Material supplied –
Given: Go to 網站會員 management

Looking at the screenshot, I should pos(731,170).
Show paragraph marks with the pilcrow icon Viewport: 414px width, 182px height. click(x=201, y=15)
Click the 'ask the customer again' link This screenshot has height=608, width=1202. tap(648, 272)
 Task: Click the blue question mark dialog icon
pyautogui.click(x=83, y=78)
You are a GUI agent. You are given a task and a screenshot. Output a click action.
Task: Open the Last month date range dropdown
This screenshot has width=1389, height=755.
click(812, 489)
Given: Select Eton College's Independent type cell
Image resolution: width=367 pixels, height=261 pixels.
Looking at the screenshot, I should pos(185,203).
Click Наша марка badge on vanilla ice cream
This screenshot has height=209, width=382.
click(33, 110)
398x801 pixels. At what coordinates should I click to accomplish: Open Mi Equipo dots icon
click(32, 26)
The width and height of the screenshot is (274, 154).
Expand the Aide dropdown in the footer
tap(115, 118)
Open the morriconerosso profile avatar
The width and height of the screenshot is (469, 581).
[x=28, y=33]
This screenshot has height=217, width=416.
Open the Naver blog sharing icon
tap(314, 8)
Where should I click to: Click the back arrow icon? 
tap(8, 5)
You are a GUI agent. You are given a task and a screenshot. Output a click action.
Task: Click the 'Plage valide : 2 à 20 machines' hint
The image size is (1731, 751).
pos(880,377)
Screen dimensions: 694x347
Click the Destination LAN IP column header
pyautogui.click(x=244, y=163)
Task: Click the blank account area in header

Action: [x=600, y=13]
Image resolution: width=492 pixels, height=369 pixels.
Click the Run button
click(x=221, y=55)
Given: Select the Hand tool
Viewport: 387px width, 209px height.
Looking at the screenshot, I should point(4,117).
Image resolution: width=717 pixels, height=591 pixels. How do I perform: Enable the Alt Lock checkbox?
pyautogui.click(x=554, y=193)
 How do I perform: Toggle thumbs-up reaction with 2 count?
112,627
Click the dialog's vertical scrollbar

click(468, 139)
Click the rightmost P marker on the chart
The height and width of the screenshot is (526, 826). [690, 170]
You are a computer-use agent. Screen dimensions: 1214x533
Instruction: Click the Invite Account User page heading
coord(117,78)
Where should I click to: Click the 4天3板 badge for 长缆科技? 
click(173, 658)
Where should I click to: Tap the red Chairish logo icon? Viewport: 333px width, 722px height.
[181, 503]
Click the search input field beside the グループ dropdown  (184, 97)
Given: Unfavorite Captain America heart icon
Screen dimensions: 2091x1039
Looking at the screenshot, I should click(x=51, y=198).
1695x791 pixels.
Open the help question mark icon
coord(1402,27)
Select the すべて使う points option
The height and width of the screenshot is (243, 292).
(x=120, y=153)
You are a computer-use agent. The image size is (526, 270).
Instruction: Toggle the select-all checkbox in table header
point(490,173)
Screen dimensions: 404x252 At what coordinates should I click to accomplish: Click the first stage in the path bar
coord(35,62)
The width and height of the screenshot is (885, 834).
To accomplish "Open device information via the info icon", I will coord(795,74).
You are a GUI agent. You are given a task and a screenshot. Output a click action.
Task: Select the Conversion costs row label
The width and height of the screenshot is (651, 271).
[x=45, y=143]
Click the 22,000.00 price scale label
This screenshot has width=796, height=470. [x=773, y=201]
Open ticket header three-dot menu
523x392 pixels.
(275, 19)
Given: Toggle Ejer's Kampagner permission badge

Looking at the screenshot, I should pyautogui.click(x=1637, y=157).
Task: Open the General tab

Exercise aim – Give back each line in the data above that contains the word "accomplish".

The answer –
398x801 pixels. At what coordinates should I click to accomplish: Open Mi Equipo dots icon
Screen dimensions: 404x252 At what coordinates should I click to accomplish: Click the first stage in the path bar
To accomplish "Open device information via the info icon", I will coord(795,74).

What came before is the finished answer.